Microsoft is readying an aggressive push into cloud-based productivity applications with the upcoming release of Office Web Apps and other products, but the company is moving more cautiously when it comes to creating mobile versions of these products.
Office Web Apps is part of Office 2010, which is scheduled for release to corporate customers on May 12, with general availability expected sometime in June. The online productivity suite includes free, Web-based versions of Word, Excel and PowerPoint, and Microsoft hopes the release will counter inroads into the productivity market made by Google and others.
"We have to be the leaders. We have to be the ones who make the tough decisions, drive the disruption and lead the industry in what we're doing," said Stephen Elop, the president of Microsoft's Business Division, during an interview.
For now, Microsoft is still a follower when it comes to online productivity applications.
A 2009 survey by market research firm IDC found growing usage of Google Docs with 20 percent of respondents saying that Google Docs was widely used within their organizations. By comparison, a similar survey done in 2007 found that Google Docs was widely used by 6 percent of organizations.
But coming late to the market with its own online productivity suite hasn't hurt Microsoft. The same 2009 IDC survey that found rising usage of Google Docs among companies also showed there was no negative effect on the market share of Office, suggesting the Web-based applications may be acting as complements, rather than substitutes, for client productivity suites -- at least for now.
The role of Web-based productivity applications could change over time as companies become more comfortable with them, eventually turning to them into replacements for desktop software.
Elop described the impact of cloud computing -- a catch-all term that describes hosted computing services offered over the Internet -- on the corporate IT market as an example of "constructive disruption," and said Microsoft has to walk a fine line when it rethinks how applications are deployed and used.
"When I think about those moves, I have to do so in a way that brings along for the ride 500 million customers of Microsoft Office, for example. That's how many people are out there using that product on a daily basis or with some degree of frequency," Elop said.
The large installed base of users makes Office a critical source of revenue for Microsoft. During 2009, Office sales exceeded US$17 billion, representing nearly 30 percent of the company's overall revenue. As a result, Microsoft wants to be sure that new versions of Office that can be accessed online or using mobile phones enhance, and don't jeopardize, this business.
"The quality of the experience has to be unquestionably consistent with, as good as, and aligned with everything that people already know," Elop said.
In Microsoft's vision for how productivity applications evolve, users will edit and move documents between their personal computers, the Internet and mobile devices, without losing any of the formatting or structure of the documents.
"We talk about the best productivity experiences being those that are a combination of the PC, the phone, and the browser," he said.
Mobile versions of Office will be available for Windows Phone handsets, due later this year, as well as for Nokia smartphones running Symbian, and eventually MeeGo, Elop said, predicting that 200 million to 300 million Nokia handsets will be shipped with a mobile version of Office installed in the years ahead.
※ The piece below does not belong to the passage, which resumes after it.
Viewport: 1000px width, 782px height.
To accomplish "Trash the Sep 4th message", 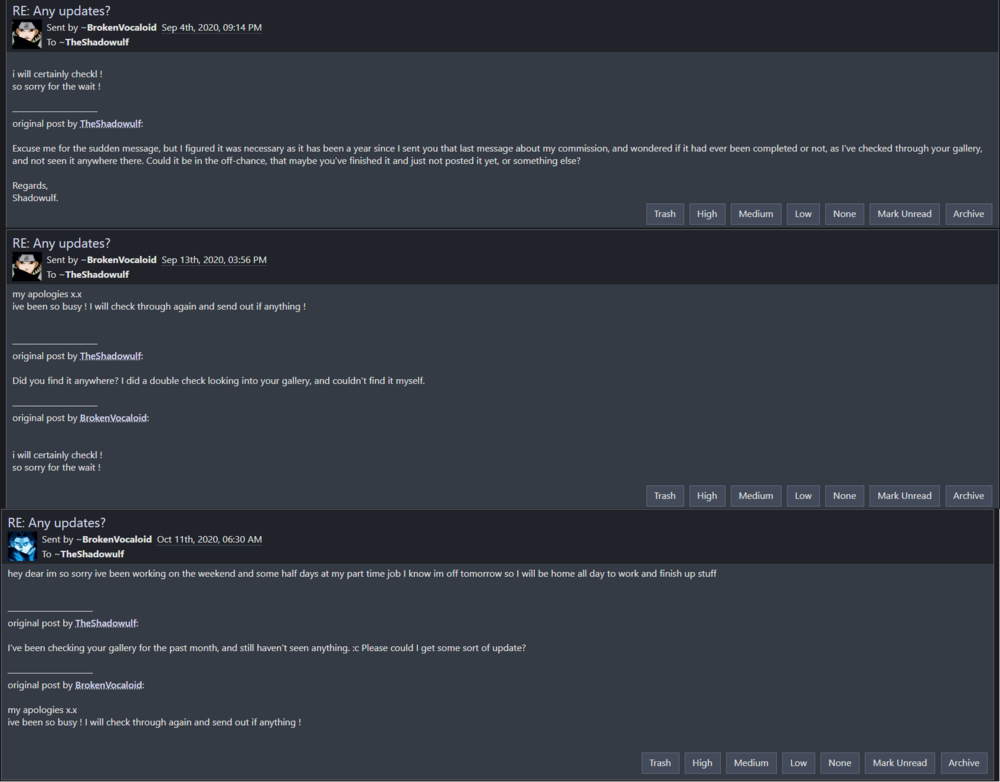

However, Microsoft has no immediate plans to offer mobile versions of Office for Research In Motion's BlackBerry handsets or Apple's iPhone. "We think hard about which scenarios need to be enabled on what devices, and at what point in time, because we have limited resources," Elop said.
"We'll consider other environments as we proceed, but there's no ambiguity that there's a requirement to consider each of these different platforms as our customers guide us," he said.